帰ってきてからも、翔のことが頭から離れることはない。

早く彼に自分の本当の気持ちを伝えたい。

年明けの今日、竹部さんと会ってきちんとお別れできたらすぐに翔に連絡しようと思っていた。

待ち合わせの駅で待っていると、黒のつややかなカシミヤのロングコートを羽織りブルーグレーの品のいいマフラーを巻いた竹部さんが現れた。

すれ違う誰もが思わず視線を止めてしまうほどその姿は素敵だ。

そんな彼が私の前に立ち「おめでとう」と微笑む。

「おめでとうございます」

短い間だったけれど、こんな素敵な人に付き合えたっていう経験はとても貴重だったわ。

長身の彼の背中を追いかけながら、向かった神社はお正月とあって人であふれなかなか本殿までたどり着かない。

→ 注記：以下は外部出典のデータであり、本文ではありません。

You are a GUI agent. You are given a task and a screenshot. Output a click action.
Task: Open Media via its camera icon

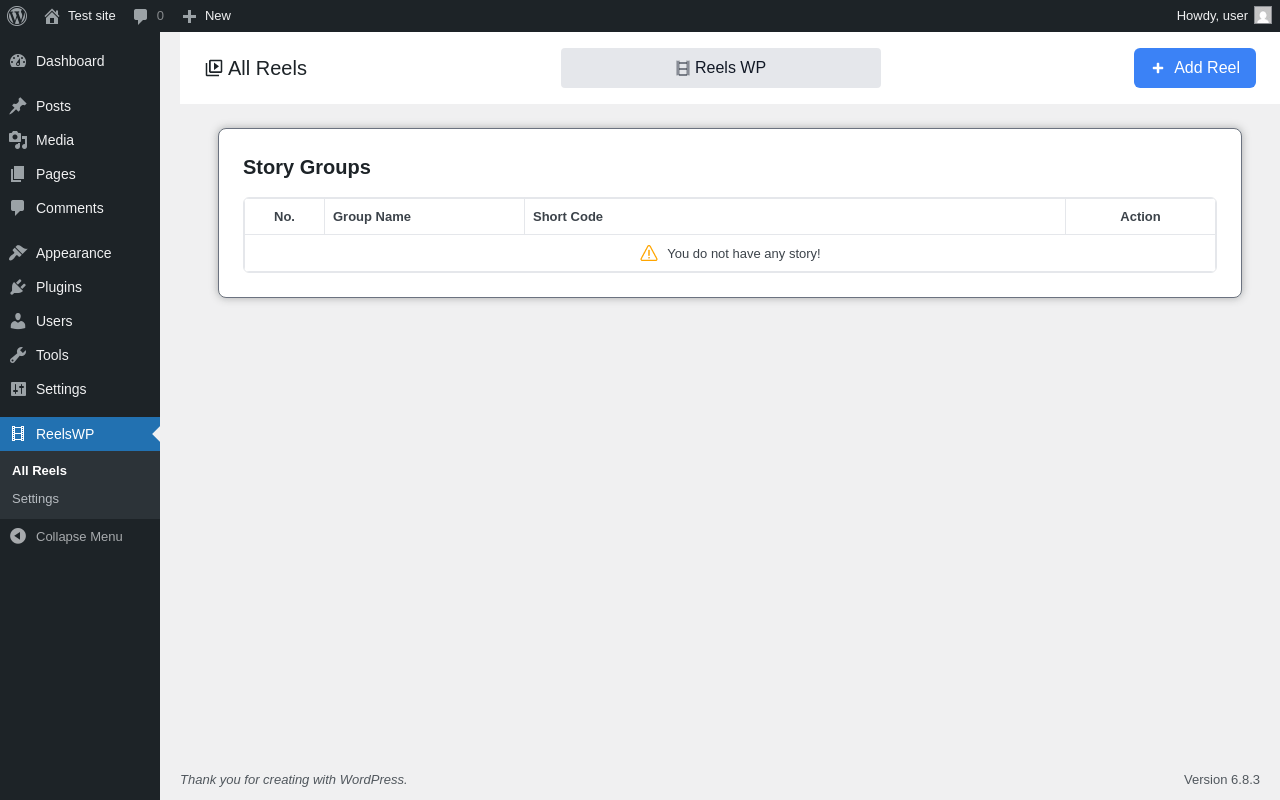pos(18,140)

背の低い私はその人の波に飲み込まれ竹部さんの背中を見失いそうになる。

その時、彼が振り返り私の手をそっと握った。

革の手袋をはめた竹部さんの手はとてもしなやかで大きいけれど、やっぱり翔の握る手の方が好きだと思いつつ、そのまま竹部さんに引っ張られるように前に進んだ。